KORECE ÖZDEMİR ASAF

 

 


31 sene Bankada çalışmış biri olarak bir çağrı merkezi memurunun işinin sıkıcılığını çok iyi anlıyorum. Peki hayatımızı işler mi sıkıcı hale sokar yoksa hayatımız zaten sıkıcıdır da biz işimizi mi bahane ederiz.

Topluluk içinde yalnız olmak ve yalnız kalmak için bir çağrı merkezi işinden daha uygunu zaten yoktur. Her gün pek çok kişiyle konuşursunuz ama hiçbiri dostunuz değildir. Tam tersine her konuşma sizde başka insanlarla konuşma arzusunu daha da köreltir.

Konuşmak bir yükken neden bunu bir de para kazanmak dışında bir amaçla yapalım?

Bir çağrı merkezinde kapana kısılmış fare misali günleri geçmektedir Jina’nın. İş dışında kimseyle konuşmama çağrı merkezi görevlisi  için bir avantaja dönmektedir. Her ayın en iyi elemanı olmak işten bile değildir. Tek sorun ise  telefonun ucundaki  o görünmez yüzler dışında hiçbir arkadaşın, hiçbir sesin hayatında yer almamasıdır.
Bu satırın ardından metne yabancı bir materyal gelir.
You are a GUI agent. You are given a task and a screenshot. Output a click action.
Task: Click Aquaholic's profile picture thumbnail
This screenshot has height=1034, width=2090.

Herkesin hayatını işgal eden televizyon hariç tabii ki.

“Kalamar Game” de yakından tanıdığımız Kore Toplumu zaten yeterince dertten muzdarip iken bir çağrı merkezinde günlerini geçiren bir çalışanın dertleri hemen hemen kimsenin umurunda olmasa gerek.

Yine de filmin odaklandığı kahramanımız birbirinin aynı günleri sorgulamadan  ve buna yol açacak herkesi ve her şeyi dışlayarak aynı rutini tekrar tekrar  yaşamaktadır.

Yemek, uyku, iş ve işe gidiş gelişten ibaret bu rituelin içine kimse girmez ve girmemelidir. Yakın zamanda kaybettiği annesinin  ardından dahi iş performansının düşmemesi amirlerini gururlandırır. Onun bu fedakarlığını arkadaşlarına örnek gösterirler. Diğer yanda  bu bir fedakarlıktan çok yalnızlık mahkumu için sıradan bir seçimden ibarettir. Yüzünü görmediğin ve görmeyeceğin kişilerle konuşabilir ve yalnız yaşamını sürdürebilirsin.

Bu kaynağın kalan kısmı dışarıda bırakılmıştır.